Why do people speak of great men in terms of nationality? Great Germans, great Englishmen? Goethe always protested against being called a German poet. Great men are simply men and are not to be considered from the point of view of nationality, nor should the environment in which they were brought up be taken into account.
... it is a welcome symptom in an age which is commonly denounced as materialistic, that it makes heroes of men whose goals lie wholly in the intellectual and moral sphere.

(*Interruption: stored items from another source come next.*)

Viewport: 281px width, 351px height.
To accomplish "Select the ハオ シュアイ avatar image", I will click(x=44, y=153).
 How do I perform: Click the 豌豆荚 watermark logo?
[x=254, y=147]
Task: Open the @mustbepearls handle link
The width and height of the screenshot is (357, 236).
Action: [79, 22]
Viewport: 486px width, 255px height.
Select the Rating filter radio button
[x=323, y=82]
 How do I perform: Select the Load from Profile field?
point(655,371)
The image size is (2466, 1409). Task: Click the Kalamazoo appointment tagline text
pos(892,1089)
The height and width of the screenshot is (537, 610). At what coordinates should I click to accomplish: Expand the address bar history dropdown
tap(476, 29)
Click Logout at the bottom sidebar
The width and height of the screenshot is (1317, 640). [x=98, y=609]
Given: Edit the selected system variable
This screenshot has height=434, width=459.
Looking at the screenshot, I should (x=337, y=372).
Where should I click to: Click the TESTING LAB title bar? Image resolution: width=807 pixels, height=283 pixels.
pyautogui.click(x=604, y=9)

Our situation on this earth seems strange. Every one of us appears here involuntarily and uninvited for a short stay, without knowing the whys and the wherefore. In our daily lives we only feel that man is here for the sake of others, for those whom we love and for many other beings whose fate is connected with our own. I am often worried at the thought that my life is based to such a large extent on the work of my fellow human beings and I am aware of my great indebtedness to them.
I cannot write in English, because of the treacherous spelling. When I am reading, I only hear it and am unable to remember what the written word looks like.
...the physicist cannot simply surrender to the philosopher the critical contemplation of the theoretical foundations; for, he himself knows best, and feels more surely where the shoe pinches...Physical conceptions are free creations of the human mind, and are not, however it may seem, uniquely determined by the external world.
No fairer destiny could be allotted to any physical theory than that it should of itself point out the way to the introduction of a more comprehensive theory, in which it lives on as a limiting case.
In matters of truth and justice, there is no difference between large and small problems, for issues concerning the treatment of people are all the same.